I have spoken Truth to a little girl’s fears, empowered her with an emotional vocabulary, and watch it all fade away in the span of a day only to have it return in full force the next.
I have explained too much and also not enough.
I have nitpicked and critiqued.
I have not looked, listened, and felt in emotional first aid emergencies. And everyone knows you need to do that.
“I have been woken up, shaken up, thrown up, loved up, and shut up. I have never quite, completely, ever given up.” - Lisa-Jo Baker
And yes, that.
I am halfway to insanity on most days but still want to come home to the eyes of these children, the arms of my husband.
I would have never guessed this life for myself in a million years. My womb wants to fight me on this one.

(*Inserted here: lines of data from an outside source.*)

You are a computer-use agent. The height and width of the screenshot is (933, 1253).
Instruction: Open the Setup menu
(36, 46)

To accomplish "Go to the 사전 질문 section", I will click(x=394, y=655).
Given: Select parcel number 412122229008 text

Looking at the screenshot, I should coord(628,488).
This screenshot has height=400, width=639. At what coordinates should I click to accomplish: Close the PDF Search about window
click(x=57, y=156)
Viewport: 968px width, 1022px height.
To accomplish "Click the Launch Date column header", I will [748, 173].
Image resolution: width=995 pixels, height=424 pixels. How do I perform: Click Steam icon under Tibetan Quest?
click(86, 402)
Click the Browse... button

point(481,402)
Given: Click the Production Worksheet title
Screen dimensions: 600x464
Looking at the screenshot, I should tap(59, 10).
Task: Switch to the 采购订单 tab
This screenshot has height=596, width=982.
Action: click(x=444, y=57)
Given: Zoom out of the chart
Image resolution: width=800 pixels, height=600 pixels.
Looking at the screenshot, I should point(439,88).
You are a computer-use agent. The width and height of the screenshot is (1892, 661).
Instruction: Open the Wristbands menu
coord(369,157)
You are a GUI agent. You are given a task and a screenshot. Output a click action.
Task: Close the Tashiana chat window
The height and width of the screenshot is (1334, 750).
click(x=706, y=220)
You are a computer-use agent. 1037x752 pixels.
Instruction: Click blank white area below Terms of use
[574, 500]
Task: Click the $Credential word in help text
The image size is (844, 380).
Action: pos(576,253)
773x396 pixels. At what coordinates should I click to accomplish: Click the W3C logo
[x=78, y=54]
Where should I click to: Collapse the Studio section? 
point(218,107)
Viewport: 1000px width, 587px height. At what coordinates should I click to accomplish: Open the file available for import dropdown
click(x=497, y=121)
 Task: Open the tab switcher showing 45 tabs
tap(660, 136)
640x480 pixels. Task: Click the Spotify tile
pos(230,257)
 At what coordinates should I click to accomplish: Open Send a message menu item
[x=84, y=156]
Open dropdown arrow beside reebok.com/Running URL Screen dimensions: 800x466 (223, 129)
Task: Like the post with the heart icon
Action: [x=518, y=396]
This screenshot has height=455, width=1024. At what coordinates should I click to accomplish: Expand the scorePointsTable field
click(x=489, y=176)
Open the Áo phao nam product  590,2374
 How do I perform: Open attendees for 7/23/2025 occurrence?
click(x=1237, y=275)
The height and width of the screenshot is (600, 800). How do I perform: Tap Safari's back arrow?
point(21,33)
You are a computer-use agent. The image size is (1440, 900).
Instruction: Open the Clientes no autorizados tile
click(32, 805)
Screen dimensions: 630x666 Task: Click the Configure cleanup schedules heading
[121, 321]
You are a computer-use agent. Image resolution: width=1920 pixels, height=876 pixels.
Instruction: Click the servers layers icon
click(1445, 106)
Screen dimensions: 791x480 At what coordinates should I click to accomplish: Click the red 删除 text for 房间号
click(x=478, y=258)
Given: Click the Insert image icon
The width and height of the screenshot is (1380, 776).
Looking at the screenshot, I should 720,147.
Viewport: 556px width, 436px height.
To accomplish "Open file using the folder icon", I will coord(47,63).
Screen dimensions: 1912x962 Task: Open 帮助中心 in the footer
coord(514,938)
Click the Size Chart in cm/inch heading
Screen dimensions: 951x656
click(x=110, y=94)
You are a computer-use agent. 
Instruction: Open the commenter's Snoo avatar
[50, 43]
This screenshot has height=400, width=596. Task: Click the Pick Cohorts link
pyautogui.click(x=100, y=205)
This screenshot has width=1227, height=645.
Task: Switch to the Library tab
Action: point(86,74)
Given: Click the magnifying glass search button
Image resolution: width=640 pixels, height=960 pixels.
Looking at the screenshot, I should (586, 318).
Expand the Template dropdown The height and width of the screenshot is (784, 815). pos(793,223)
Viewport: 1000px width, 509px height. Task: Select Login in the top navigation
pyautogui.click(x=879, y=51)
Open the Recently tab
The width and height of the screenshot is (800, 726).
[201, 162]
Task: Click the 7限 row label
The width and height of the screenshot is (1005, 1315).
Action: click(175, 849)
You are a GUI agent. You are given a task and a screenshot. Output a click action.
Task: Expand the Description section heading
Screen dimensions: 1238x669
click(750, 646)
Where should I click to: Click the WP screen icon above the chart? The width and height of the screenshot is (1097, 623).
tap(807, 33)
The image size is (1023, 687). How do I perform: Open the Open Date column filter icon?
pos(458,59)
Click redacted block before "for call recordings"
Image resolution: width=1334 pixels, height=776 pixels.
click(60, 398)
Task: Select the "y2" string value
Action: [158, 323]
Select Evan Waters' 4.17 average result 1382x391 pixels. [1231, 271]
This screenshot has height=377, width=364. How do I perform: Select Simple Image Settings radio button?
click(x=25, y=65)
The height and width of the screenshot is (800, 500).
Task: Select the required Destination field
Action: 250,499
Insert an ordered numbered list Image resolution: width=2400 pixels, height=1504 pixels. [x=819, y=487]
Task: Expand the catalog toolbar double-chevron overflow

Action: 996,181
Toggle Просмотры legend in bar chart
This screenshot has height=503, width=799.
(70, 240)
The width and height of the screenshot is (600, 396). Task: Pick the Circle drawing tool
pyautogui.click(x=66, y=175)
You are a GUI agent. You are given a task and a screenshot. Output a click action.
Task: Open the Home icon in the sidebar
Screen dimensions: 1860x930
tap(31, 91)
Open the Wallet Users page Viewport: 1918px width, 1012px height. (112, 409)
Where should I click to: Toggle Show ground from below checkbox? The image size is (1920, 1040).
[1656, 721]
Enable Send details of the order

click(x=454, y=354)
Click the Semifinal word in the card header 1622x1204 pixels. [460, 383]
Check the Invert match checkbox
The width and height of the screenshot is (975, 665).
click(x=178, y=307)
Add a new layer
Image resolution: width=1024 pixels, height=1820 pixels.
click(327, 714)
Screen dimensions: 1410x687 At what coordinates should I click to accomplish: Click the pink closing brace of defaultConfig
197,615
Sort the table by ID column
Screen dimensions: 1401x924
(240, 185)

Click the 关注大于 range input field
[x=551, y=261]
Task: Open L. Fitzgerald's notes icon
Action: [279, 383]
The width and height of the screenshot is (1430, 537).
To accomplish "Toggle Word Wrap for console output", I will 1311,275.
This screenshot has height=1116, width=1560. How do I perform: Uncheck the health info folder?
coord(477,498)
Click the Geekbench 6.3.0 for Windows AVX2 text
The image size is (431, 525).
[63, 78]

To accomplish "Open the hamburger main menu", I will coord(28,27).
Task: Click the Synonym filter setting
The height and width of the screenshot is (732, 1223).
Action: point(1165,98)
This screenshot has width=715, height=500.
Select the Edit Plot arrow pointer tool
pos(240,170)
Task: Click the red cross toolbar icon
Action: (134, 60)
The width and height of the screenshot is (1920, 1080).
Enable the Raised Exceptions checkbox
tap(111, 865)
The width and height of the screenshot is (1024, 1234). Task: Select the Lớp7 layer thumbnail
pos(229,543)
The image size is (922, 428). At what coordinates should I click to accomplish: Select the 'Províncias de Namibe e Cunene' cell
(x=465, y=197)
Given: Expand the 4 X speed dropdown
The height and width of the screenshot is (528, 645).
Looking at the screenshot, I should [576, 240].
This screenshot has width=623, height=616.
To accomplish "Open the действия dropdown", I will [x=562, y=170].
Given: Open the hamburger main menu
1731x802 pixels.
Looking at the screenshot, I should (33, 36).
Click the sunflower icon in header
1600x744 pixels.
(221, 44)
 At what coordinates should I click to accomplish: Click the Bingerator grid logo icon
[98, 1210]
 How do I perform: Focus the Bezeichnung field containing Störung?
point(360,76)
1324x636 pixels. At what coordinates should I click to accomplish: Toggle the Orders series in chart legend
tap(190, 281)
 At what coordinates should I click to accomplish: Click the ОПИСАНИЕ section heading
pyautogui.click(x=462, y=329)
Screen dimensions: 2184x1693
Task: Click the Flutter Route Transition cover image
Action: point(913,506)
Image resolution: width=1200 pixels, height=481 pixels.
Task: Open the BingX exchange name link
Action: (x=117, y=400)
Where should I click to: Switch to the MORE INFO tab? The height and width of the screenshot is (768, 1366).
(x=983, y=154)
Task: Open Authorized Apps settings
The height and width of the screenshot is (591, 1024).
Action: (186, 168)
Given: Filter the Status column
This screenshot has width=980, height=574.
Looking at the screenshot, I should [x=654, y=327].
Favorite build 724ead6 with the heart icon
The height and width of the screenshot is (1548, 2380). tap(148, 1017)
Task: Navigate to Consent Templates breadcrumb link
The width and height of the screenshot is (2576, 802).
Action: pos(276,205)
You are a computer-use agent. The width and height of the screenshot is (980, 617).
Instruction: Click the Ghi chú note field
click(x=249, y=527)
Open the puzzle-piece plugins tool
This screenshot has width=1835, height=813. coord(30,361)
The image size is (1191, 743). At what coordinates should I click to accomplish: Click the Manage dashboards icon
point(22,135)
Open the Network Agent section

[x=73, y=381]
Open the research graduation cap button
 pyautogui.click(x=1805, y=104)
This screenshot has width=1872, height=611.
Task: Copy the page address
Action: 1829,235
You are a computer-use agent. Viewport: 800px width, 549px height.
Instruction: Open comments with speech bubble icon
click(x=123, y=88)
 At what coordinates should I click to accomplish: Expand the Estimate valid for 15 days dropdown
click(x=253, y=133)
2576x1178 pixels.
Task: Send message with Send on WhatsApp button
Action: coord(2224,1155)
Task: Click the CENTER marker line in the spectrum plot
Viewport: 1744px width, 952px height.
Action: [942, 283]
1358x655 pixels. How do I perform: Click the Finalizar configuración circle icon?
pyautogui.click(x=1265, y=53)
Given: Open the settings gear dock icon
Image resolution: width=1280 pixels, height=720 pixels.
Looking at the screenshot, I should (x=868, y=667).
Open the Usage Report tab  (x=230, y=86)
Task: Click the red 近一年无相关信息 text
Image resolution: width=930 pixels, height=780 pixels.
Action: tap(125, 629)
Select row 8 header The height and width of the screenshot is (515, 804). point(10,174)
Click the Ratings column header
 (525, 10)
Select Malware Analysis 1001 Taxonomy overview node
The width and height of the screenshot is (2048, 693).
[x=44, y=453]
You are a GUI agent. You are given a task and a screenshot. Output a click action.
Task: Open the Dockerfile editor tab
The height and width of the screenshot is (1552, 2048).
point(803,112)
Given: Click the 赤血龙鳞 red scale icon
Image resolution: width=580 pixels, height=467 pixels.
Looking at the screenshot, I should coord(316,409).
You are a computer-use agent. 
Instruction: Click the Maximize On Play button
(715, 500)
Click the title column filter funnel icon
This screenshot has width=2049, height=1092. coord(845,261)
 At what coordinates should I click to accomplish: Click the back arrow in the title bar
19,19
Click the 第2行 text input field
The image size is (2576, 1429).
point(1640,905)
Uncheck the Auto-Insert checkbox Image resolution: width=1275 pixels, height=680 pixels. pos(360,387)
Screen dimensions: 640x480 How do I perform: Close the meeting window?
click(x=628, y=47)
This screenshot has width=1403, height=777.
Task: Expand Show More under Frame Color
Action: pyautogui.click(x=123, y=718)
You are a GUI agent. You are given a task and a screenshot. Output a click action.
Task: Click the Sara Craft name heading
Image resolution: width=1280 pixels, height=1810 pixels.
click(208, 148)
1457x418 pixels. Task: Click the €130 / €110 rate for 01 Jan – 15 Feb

My womb insists it is still empty and on the bad days, it cries out for more.
I know better because just when I think they hate me they shock me with arms that reach for me.
I know better because just when I think I have done or said that thing to tip them over the edge, there is a knock on the door asking for one last hug goodnight.
I know better because God called me here and spoke to me clear and plain that these were the needy children I was to serve, not the ones in Honduras or Uganda.
And though wet towels left on the floor sends me through the roof, I can barely believe we own this beautiful house and live in this beautiful town and have the good neighbors and church families that we do.
I am amazed that after five years I can say to the kids, “I can’t believe how much you’ve grown.”
Stepmothers get such the bad rap and though I’ve been on the spitting end of hateful words and slammed doors and torn up pictures and scratched up gifts, I know that I love them with all the love that a womb can hold.
They are mine, too. Not born in my womb, but in my heart. And not right from the start, but in time.
Our love for each other is by choice and earned intentionally. It hasn't been there “since their first breath,” but it’s grown over time and past shirt sizes.
“I am out of my mind and in my calling and desperate for five minutes alone and a lifetime together.” - Lisa-Jo Baker
Oh, and so much of that.
I want to slow down and listen to the wise words of other mothers around me, words to heed time and squeeze the small moments because memories aren’t as tangible.
I want a better sense of humor, to not be so weepy, but I want to teach the ability to let out the icky feelings and then be okay.
“These are the good days, the glory days, the slow-as-molasses days. These are the fast years, the wonder years, the how-do-I-find-words years.” - Lisa Jo Baker
These are days I want to stretch to infinity and stop all at once. These are days of contradictions and confusion, desperation and howling at the moon.
And I wouldn’t change any of it.
My womb might not have guessed I’d never bear children. But my heart always knew I would love them.